KUALA LUMPUR: The number of dengue cases has risen to an average of 400 a week since December last year due to changes in the weather.
This is an increase of 33 per cent from its previous average of 300 to 350 cases a week.
In view of this, Health Minister Datuk Seri Liow Tiong Lai has advised the public to take the matter seriously as it involves their health.
“Dengue is dangerous. We have to go all out with dengue eradication campaigns.
“This menace has to be controlled because to date, there is no vaccine for dengue,” he said after giving out RM3.17 million in loans from the Chang Ming Thien Foundation to 157 students yesterday.
The foundation has given RM24 million in loans to 1,567 students since its inception in 2004.
In a statement, Health director-general Datuk Seri Dr Hasan Abdul Rahman urged the public to get rid of Aedes breeding grounds at their homes, offices and institutions of higher learning.

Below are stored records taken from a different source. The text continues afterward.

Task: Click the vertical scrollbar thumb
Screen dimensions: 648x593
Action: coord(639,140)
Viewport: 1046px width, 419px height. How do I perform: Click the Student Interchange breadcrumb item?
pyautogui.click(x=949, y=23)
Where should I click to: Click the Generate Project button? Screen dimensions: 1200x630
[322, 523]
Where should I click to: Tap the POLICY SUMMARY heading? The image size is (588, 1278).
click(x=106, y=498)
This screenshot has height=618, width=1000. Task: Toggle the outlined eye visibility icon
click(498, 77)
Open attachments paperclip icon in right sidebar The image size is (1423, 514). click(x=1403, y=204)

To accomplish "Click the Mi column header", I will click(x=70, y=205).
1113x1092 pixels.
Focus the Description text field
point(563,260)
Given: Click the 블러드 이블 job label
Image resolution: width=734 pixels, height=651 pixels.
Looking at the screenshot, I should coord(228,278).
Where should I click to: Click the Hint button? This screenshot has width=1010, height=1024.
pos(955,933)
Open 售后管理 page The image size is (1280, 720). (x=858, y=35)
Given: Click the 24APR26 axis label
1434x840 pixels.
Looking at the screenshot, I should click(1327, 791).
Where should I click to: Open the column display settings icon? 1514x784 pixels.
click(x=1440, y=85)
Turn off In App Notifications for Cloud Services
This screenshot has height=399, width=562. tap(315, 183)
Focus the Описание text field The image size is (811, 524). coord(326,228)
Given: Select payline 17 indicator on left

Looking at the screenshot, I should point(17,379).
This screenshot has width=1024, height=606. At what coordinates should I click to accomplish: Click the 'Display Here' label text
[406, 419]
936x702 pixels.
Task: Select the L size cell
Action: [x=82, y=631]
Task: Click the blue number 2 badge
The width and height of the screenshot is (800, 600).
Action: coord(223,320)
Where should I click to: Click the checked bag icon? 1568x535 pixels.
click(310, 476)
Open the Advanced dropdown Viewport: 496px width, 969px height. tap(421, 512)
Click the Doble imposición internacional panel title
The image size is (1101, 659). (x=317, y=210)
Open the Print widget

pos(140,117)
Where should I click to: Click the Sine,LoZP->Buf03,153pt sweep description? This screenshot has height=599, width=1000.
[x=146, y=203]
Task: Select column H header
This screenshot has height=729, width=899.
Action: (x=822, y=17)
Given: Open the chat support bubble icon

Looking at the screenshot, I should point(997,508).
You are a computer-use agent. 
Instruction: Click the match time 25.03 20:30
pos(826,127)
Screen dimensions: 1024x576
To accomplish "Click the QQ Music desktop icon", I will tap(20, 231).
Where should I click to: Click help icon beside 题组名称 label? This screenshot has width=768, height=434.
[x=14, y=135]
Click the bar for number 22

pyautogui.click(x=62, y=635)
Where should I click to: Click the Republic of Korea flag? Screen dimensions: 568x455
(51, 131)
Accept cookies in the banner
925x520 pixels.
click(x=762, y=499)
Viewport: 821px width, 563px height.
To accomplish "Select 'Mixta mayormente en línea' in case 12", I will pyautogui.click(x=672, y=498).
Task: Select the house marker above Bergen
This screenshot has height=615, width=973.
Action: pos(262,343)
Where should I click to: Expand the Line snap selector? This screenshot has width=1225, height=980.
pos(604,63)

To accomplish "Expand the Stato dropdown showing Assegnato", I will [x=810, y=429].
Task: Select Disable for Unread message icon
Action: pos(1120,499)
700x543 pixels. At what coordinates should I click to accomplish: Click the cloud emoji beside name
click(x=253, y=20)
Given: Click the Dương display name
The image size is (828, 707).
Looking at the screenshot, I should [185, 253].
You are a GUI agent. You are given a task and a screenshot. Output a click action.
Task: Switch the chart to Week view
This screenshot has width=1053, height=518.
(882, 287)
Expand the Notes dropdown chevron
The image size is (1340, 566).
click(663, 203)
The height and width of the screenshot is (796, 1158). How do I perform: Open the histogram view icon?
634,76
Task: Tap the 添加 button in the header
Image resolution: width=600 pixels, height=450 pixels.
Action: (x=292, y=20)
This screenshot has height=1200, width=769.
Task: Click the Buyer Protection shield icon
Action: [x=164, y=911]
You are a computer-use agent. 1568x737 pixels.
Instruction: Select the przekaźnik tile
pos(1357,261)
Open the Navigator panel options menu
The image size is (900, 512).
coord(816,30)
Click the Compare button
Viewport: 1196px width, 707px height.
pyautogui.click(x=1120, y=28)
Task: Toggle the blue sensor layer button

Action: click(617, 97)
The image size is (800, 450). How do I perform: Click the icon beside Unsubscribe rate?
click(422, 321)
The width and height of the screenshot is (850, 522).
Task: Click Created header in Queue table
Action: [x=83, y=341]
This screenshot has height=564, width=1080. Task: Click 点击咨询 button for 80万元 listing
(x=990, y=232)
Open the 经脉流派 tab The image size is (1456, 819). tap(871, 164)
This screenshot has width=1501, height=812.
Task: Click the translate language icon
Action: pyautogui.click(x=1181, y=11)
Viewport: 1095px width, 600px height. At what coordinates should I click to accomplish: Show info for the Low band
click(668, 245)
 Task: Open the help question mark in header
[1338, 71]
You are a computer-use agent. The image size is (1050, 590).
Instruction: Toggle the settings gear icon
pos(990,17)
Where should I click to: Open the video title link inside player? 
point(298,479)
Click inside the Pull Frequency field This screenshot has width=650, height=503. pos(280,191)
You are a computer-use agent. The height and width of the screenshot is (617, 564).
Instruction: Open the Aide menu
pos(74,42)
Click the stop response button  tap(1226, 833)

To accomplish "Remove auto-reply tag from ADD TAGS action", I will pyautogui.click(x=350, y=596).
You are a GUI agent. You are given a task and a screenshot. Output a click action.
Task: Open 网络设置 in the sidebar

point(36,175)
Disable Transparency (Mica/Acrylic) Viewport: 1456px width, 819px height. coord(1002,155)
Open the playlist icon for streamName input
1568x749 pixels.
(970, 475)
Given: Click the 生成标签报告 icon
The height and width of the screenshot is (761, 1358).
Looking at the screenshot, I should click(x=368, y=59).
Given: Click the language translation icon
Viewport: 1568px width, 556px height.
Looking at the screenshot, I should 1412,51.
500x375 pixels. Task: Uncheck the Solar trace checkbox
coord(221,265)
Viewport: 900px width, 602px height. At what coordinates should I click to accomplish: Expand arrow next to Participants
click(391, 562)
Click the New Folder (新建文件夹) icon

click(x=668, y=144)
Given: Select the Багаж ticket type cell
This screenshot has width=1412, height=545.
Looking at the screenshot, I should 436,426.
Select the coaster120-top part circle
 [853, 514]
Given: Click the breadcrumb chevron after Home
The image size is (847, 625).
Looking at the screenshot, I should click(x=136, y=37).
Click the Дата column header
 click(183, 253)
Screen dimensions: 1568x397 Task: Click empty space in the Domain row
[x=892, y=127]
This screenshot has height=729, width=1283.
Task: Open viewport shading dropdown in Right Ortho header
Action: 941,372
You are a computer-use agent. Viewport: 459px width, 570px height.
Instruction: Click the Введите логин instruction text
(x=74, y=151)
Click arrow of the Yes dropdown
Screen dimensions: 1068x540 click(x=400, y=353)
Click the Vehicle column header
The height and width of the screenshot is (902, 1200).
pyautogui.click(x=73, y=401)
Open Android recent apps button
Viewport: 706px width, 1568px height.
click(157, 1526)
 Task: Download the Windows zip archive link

He said the ministry found that throughout last year, 90 per cent of Aedes mosquitoes breeding grounds were within and around residential premises as opposed to 2010, where 70 per cent of breeding grounds were found around residential premises.
“The increase of breeding grounds outside homes means society needs to be more active and participate in gotong-royong activities to clean up their premises.
“Flood-prone states are also advised to conduct gotong-royong to get rid of stagnant water.”
Liow said the dengue vaccine was in its second phase of clinical trials involving 2,000 humans in Putrajaya and Penang.
The third phase of the trials is expected to be conducted by year’s end and the vaccine is expected to be used by 2015.
On the progress of the genetically modified Aedes mosquitoes to curb the spread of dengue, Liow said the ministry was keeping tabs on its progress.
“We have released the mosquitoes in non-populated areas. Later, it will be released in populated areas,” he said adding that the ministry was also keeping a close watch on countries with similar research, like Brazil.
On another matter, Liow said no H5N1 avian influenza cases had been reported in the country.
He said the government would continue to monitor the situation and carry out random checks on livestock.
“Livestock with bird flu will be destroyed immediately,” he said.
He said there was no mutation of the H1N1 influenza A virus and it had now become a common seasonal flu.